We drove over to a friend's house to drop off luggage and eat some lunch. The previous day’s travel and gigging catching up with me, I fell asleep on a couch amidst a party in full swing, with hot dogs, burgers, purple-drank, and cornhole. Even Alaskans play cornhole. That night we got down to the business of The Alaska Folk Fest, show hopping from venue to venue.

The main drag in Juneau is a small street with a couple of bars, hotels, and an assortment of shops selling touristy sundries, and other necessities. During folk-fest, it’s packed with festival folks dressed too warm for the weather, girls standing around in sundresses and tank tops next to guys wearing Carhartt and Patagonia jackets. The air, like any other festival, filled with a mix of body sweat, cigarette and weed smoke, and the smell of beer. Here and there, groups of musicians playing in spur-of-the-moment rounds, the obligatory drunk guys weaving their lonely way through the masses wishing they’d paced themselves a little better. In the mild mayhem of the folk-fest crowd, it’s easy to forget that two streets away is desolation, just another quiet, cold, dark Alaskan night.

We made our way through the crowds jacketed for warmth, at each new venue the heat of bodies made us shed the layers and order iced water.

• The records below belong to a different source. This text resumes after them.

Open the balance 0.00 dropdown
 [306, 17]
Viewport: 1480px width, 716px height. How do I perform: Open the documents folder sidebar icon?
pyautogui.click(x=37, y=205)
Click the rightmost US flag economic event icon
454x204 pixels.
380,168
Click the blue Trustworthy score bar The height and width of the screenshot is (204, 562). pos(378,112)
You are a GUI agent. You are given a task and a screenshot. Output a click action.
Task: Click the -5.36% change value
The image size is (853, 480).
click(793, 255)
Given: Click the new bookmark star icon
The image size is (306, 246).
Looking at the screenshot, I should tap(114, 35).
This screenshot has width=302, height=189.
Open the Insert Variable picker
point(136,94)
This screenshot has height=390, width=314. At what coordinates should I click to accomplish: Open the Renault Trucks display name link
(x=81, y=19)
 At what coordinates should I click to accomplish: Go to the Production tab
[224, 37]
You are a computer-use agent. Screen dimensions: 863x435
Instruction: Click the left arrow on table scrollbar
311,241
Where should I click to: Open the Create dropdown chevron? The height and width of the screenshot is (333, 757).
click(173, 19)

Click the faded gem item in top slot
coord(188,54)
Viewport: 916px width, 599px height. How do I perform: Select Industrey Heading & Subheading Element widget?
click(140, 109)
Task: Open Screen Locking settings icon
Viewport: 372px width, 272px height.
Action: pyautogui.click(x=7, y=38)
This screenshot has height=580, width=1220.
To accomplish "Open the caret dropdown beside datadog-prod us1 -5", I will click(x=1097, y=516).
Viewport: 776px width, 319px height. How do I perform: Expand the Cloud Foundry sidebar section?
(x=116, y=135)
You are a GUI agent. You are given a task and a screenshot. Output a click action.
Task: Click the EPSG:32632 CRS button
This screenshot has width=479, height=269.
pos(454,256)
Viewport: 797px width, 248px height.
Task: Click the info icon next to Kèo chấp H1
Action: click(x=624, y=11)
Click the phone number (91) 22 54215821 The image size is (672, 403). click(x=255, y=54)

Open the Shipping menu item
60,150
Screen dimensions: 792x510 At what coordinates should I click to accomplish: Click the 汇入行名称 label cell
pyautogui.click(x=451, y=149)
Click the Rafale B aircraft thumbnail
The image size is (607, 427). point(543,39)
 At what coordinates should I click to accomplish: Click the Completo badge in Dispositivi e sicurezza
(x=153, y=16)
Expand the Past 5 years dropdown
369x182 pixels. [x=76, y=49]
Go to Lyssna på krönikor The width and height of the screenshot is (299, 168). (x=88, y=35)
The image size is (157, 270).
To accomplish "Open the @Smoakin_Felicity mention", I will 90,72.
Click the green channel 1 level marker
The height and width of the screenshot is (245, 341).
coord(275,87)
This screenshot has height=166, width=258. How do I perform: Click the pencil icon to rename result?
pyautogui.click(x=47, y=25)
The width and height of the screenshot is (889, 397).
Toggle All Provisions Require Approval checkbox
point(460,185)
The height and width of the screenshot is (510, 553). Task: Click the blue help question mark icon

Some local guy we’d dubbed, “The Folk Lion” seemed to be everywhere at once, always shaggy, always dancing, difficult to get a good look at because he was always on the move. It got so I looked for him everywhere we went. “There he is! The Folk Lion!” The ladies danced with him, understanding that he was harmless. He only wanted to dance, and what a dance it was! Bobbing and juking, twisting and reeling, hair and garments outspread, like a ghost from some cheesy B-movie.

As 1 AM rolled in, we made our way to Pel’meni for perogies. Standing in line for about 20 minutes to order, I started to understand that Pel’meni perogies are an unspoken folk-fest tradition. Meat or potato, topped with butter, cilantro, and curry powder. These Russian dumplings cost $7.00 per serving and are worth the trip to Alaska. We returned on each of the following nights, 7 bucks outstretched, heads bowed, whispering, “Meat please, with all the toppings. Thank you, sir.”

Day two saw me back on the Cajon, shooting a video with Jordan. We rehearsed that morning, prepping for the video shoot and for Jordan’s performance later that night at the Centennial Hall. Our practice space was the friend’s house, with balcony doors overlooking a hillside, mountains, and water in the distance. We drank coffees and ran through songs, Jordan getting into the details of song structures and dynamics. We talked through the sets and ran them enough that we felt easy with them.

The shoot went without hitch. The video lives somewhere on the internet. Its primary function to remind me that I’m a lanky guy who looks a little silly playing a Cajon. We, songwriters, make videos because we think it’s something we are supposed to do. Sometimes we look at them later and wonder why we did them. In the grander scheme, it was an experience I shared with a friend and that’s about as good as it gets.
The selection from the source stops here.